■ What this task involves ■
Reproduce, exactly as they appear, the line containing "Identify the click" and every line after it, ending with the last line of the records.

■ Supplied data ■
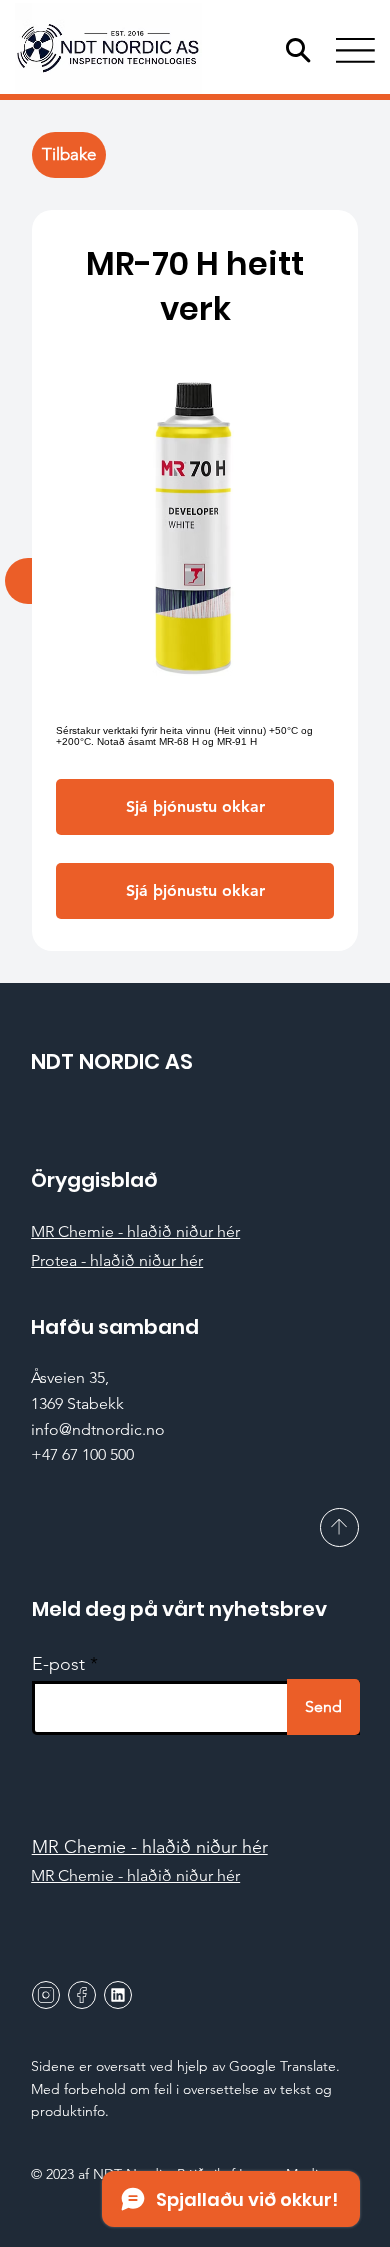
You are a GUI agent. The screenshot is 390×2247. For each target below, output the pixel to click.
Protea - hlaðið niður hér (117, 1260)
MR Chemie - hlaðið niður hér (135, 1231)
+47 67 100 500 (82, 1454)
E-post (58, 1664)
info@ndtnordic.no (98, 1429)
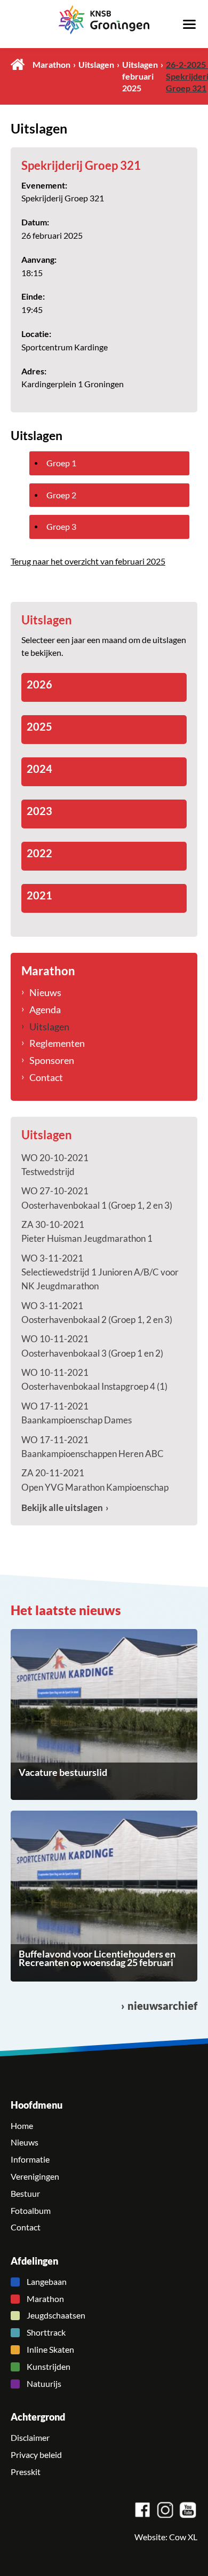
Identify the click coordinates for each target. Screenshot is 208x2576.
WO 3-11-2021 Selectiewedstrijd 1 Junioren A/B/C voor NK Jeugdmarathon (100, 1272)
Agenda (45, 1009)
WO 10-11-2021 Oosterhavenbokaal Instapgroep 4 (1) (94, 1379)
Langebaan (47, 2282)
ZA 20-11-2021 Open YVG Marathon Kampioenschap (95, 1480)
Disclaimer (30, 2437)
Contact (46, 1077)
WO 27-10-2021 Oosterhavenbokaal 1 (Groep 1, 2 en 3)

■ Answer to this problem ■
Identify the click coordinates for each target. Screenshot is 208x2576.
WO 3-11-2021 Selectiewedstrijd 1 Junioren A/B/C voor NK Jeugdmarathon (100, 1272)
Agenda (45, 1009)
WO 10-11-2021 Oosterhavenbokaal Instapgroep 4 (1) (94, 1379)
Langebaan (47, 2282)
ZA 20-11-2021 Open YVG Marathon Kampioenschap (95, 1480)
Disclaimer (30, 2437)
Contact (46, 1077)
WO 27-10-2021 Oosterhavenbokaal 1 (Groep 1, 2 en 3)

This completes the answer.